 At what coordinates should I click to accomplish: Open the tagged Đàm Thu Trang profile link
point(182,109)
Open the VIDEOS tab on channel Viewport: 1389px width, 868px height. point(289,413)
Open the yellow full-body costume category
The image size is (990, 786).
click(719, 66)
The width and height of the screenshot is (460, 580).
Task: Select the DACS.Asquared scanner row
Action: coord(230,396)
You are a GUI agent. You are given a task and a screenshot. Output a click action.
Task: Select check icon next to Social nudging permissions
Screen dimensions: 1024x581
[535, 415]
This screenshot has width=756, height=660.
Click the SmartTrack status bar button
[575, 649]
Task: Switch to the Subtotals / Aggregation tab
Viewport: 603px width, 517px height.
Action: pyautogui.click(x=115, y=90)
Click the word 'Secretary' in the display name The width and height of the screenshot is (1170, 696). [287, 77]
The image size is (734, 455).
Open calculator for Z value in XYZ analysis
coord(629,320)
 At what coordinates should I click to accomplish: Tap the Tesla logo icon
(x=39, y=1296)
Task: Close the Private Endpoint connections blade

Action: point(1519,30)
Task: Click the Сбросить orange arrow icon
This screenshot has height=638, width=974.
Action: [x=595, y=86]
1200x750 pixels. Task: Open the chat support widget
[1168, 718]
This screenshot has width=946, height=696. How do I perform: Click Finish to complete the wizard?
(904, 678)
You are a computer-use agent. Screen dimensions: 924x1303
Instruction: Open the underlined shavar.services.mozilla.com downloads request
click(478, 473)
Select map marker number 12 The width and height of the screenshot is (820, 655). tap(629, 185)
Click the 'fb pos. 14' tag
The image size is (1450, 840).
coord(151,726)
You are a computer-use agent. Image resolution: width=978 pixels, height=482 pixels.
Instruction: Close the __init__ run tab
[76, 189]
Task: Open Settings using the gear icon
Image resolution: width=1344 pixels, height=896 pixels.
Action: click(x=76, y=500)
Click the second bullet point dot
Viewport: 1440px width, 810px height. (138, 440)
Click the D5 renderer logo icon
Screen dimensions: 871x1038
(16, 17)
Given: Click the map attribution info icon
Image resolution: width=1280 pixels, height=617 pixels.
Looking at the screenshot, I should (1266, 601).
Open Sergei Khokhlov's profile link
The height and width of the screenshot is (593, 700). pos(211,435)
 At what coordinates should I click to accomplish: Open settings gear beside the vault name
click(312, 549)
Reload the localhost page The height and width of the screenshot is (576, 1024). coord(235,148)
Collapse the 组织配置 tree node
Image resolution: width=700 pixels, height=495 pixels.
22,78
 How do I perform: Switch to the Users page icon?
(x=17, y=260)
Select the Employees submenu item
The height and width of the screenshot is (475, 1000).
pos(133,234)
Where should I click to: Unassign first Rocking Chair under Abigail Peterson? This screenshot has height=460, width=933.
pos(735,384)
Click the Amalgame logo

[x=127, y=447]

Activity —
Everything from the first line of the entries above through the line with "Task: Select check" is to be reproduced exactly, and nothing else.

Your response —
 At what coordinates should I click to accomplish: Open the tagged Đàm Thu Trang profile link
point(182,109)
Open the VIDEOS tab on channel Viewport: 1389px width, 868px height. point(289,413)
Open the yellow full-body costume category
The image size is (990, 786).
click(719, 66)
The width and height of the screenshot is (460, 580).
Task: Select the DACS.Asquared scanner row
Action: coord(230,396)
You are a GUI agent. You are given a task and a screenshot. Output a click action.
Task: Select check icon next to Social nudging permissions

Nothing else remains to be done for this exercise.